The new, 4.5% approved increase is comprised of:

  • 1% to fund additional investments in infrastructure renewal approved in the 2019-2022 Capital Plan
  • 1.7% to cover increased costs related to the provincial government’s new Employer Health Tax;
  • 1.8% to cover inflationary and wage costs of existing services, and new investments to maintain and improve services (reduced from 2.2%)

“With limited sources of revenue, it’s a real challenge for the city to find ways to address all of the issues that are important to our residents,” said Stewart upon the budget’s approval. “Over the past several weeks we’ve listened to feedback and made adjustments in this approved budget which reflect what we heard.”

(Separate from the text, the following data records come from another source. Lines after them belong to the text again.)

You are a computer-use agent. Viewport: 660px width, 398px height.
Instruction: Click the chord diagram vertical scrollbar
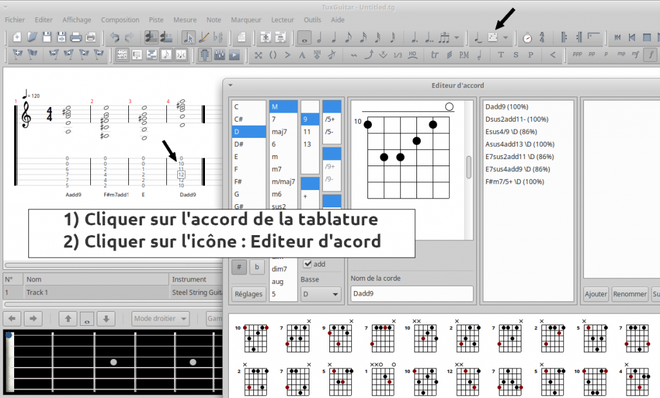[469, 166]
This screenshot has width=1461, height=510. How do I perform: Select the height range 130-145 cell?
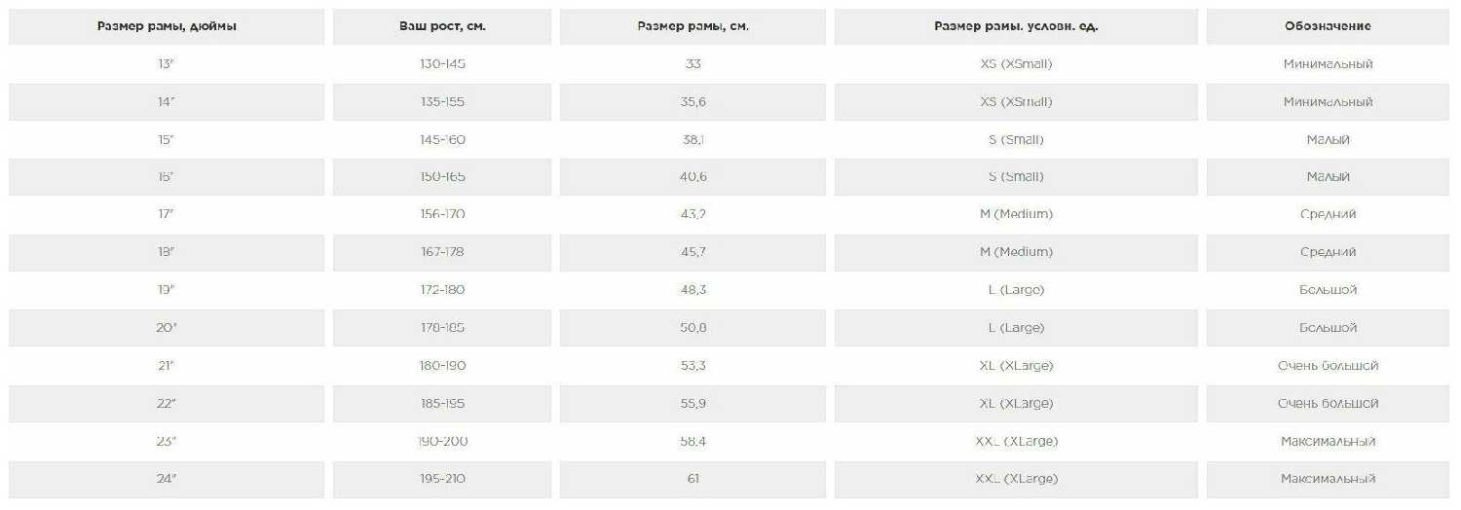(442, 64)
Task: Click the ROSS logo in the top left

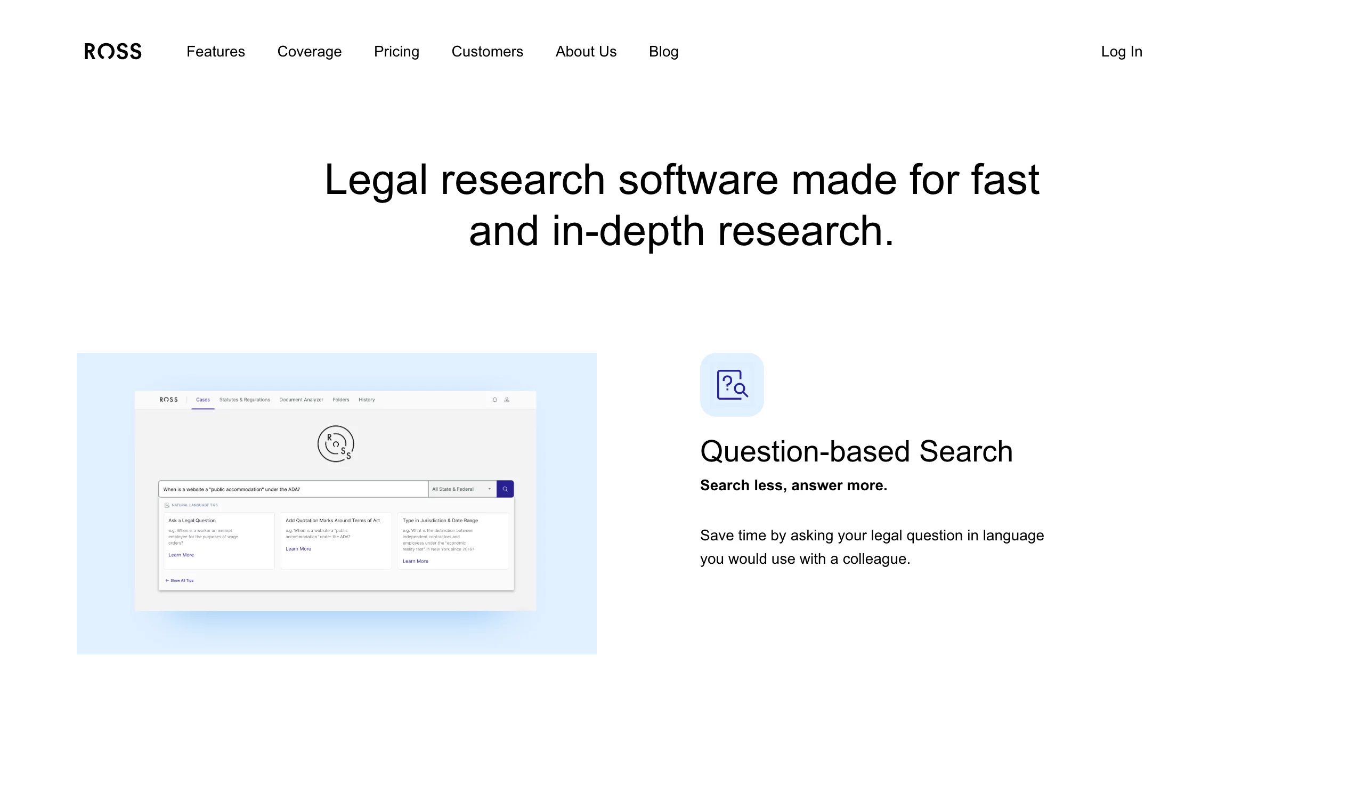Action: (112, 52)
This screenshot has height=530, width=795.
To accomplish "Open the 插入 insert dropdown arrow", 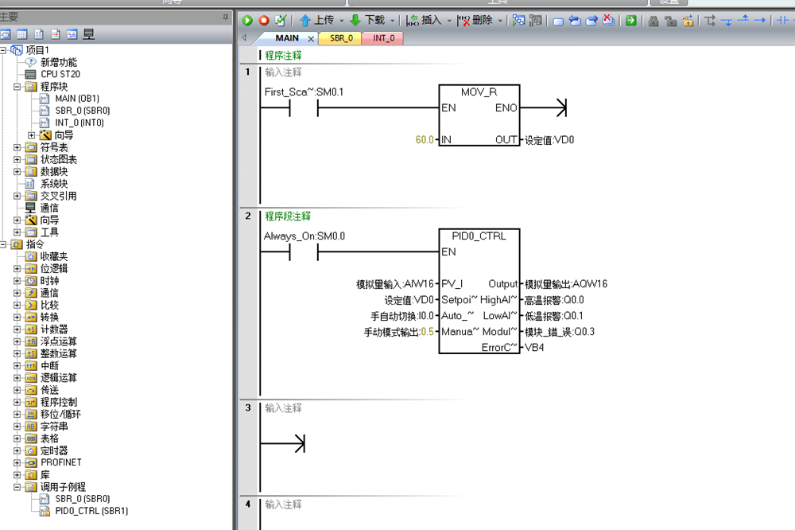I will [x=449, y=21].
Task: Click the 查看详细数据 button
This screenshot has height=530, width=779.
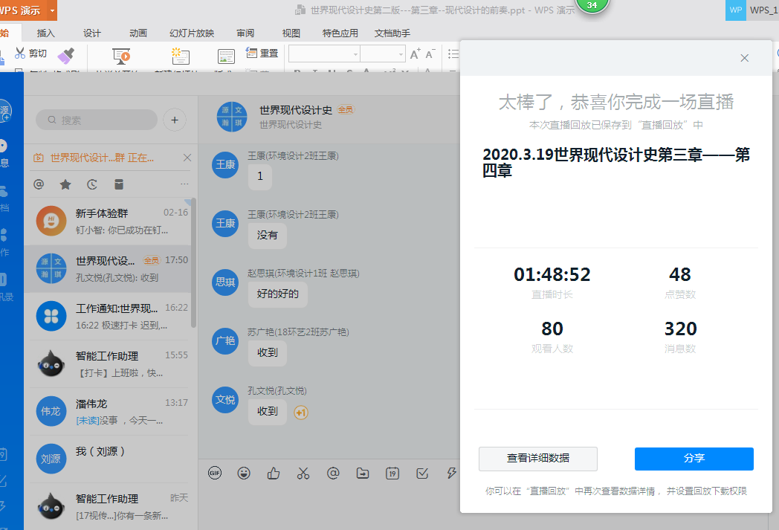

The budget, he added, gives staff a “mandate to proceed with action on so many important priorities in our city.”

Those priorities include:

  • Increasing housing supply and affordability, and improve availability and supports for renters and vulnerable citizens;
  • Maintaining and improve operations and service levels
  • Investing in public safety
  • Continuing to build vibrant communities and public spaces that support arts, culture and the environment
  • Meeting commitments to provide safe and healthy workplaces and public spaces

As part of the discussion and debate on the budget, individual Councillors proposed a number of amendments to reflect the priorities of Council – nine members of which were newly elected on October 20. Key amendments to the draft budget that were approved included:

  • Allocation of $20 million of Empty Homes Tax revenue, when received, to address housing supply and affordability for renters and vulnerable citizens
  • Allocation of funding from the Empty Homes Tax revenue to help reduce the cost of permitting, licensing and planning for residents wanting to create secondary or basement suites
  • Deferral of approval of funding of $5.38 million for improvements to the Robson Square public plaza, to be reallocated to affordable housing
  • A commitment to fully fund the additional resources for Vancouver Fire and Rescue Services over five years, as identified by the Dark Horse report
  • Allocation of up to $5 million from the capital plan to pursue building retrofits for carbon emission reductions; staff were also directed to pursue additional funding from other levels of government to support this work
  • An increase in the number of public recycling stations by 50% through reallocation of funds within the Solid Waste Utility

Council also requested staff to engage the Property Tax Policy Review Commission to explore a 2% property tax shift from commercial to non-commercial taxpayers, with the goal of supporting small business and retail

A revised Park Board budget of $129 million in expenditures, including an additional $610,000 requested by the board to increase horticulture service standards was also approved, as well as the $317 million Vancouver Police Board and $54 million Vancouver Public Library budgets.

“I am very pleased that this new Council was able to come together to approve a budget for 2019,” said Stewart.